Doch genau in diesem Augenblick betrat Stadtrat McWelter voller Zorn die Eisengießerei. Die bösen Buben rannten davon. Jakob Blivens hingehen erhob sich im Bewusstsein seiner Unschuld und begann eine dieser stattlichen kleinen Sonntagsschulbuchreden, die stets mit „Oh, Sir!“ beginnen – und das, obwohl im echten Leben kein Knabe, ob gut oder böse, jemals eine Bemerkung mit „Oh, Sir!“ beginnt.
Aber der Stadtrat hörte sich den Rest der Ansprache gar nicht erst an. Er packte Jakob Blivens am Ohr, drehte ihn um und schlug ihm mit der flachen Hand auf den Hintern.
Im Nu schoss der brave Knabe durch das Dach hinaus der Sonne entgegen, während die Überreste der fünfzehn Hunde hinter ihm herzogen wie der Schweif eines Drachens.

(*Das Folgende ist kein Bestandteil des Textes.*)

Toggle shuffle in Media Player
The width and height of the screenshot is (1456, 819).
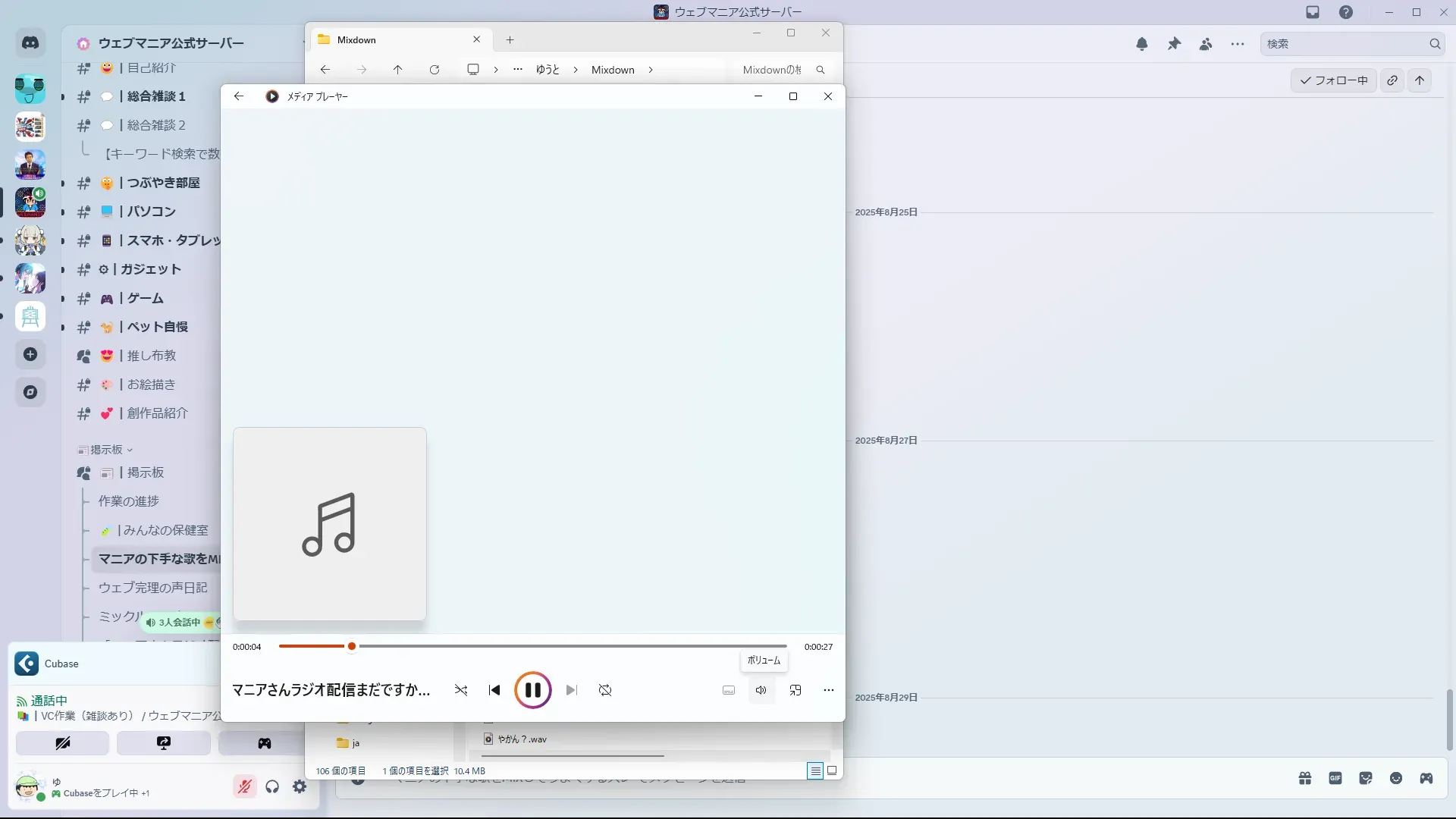coord(461,690)
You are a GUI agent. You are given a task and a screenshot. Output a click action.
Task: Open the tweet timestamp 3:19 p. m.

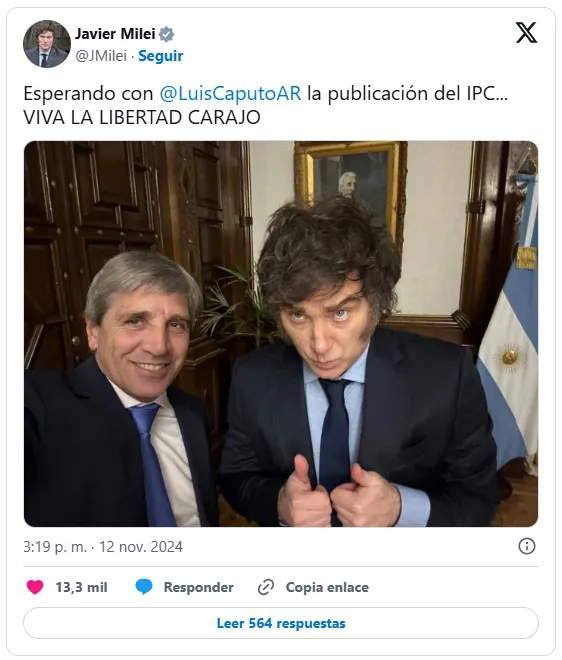[x=55, y=547]
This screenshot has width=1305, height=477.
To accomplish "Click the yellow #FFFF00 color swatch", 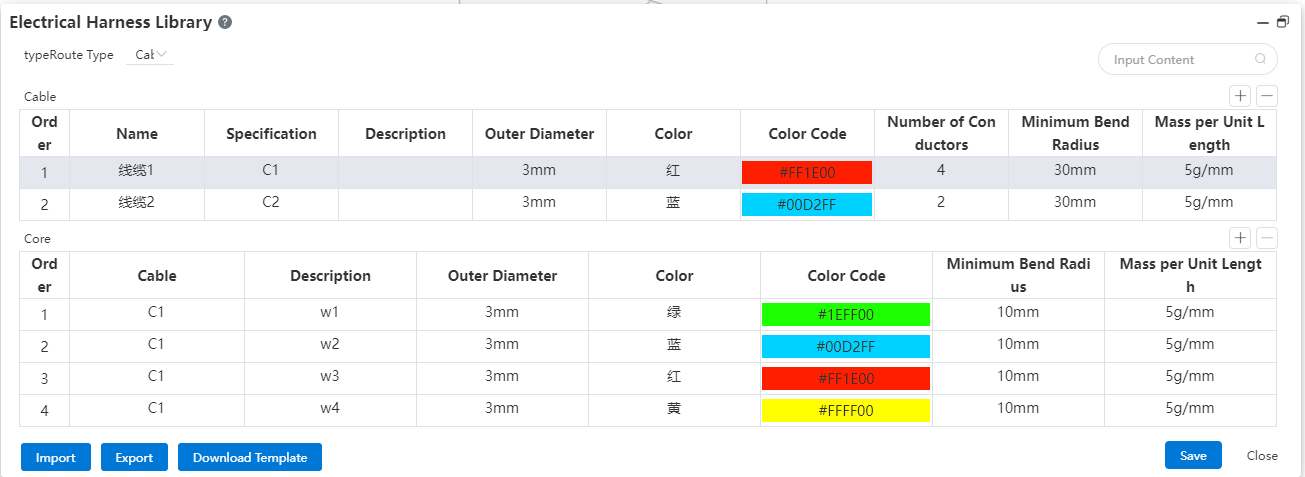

Vom Stadtrat und der alten Eisengießerei war nichts mehr übriggeblieben. Und der junge Jakob Blivens hatte keine Gelegenheit, seine große Sterbensrede zu halten, die er doch so lange vorbereitet hatte, es sei denn, die Vögel sind willens gewesen, ihm zu lauschen; denn obwohl der größte Teil des Knaben in einer Baumkrone in einer angrenzenden Gemeinde zu liegen kam, war der Rest von ihm auf vier weitere Gemeinden verteilt. Sie mussten fünf Untersuchungen durchführen, um herauszufinden, ob er nun tot war oder nicht und wie es dazu kam. Einen derart verstreuten Knaben hatte die Welt noch nicht gesehen.*
So verschied der gute Knabe. Er hatte sein Bestes getan, doch das Leben, dass die Bücher verhießen, blieb ihm verwehrt. Jedem Jungen, der so handelte wie er, erging es gut, nur ihm nicht. Daher ist sein Fall wirklich bemerkenswert. Nur wird wohl nie jemand davon berichten.
*Diese Glyzerin-Katastrophe ist einem kursierenden Zeitungsartikel entnommen, dessen Autor ich nennen würde, wenn ich ihn wüsste. – [M.T.]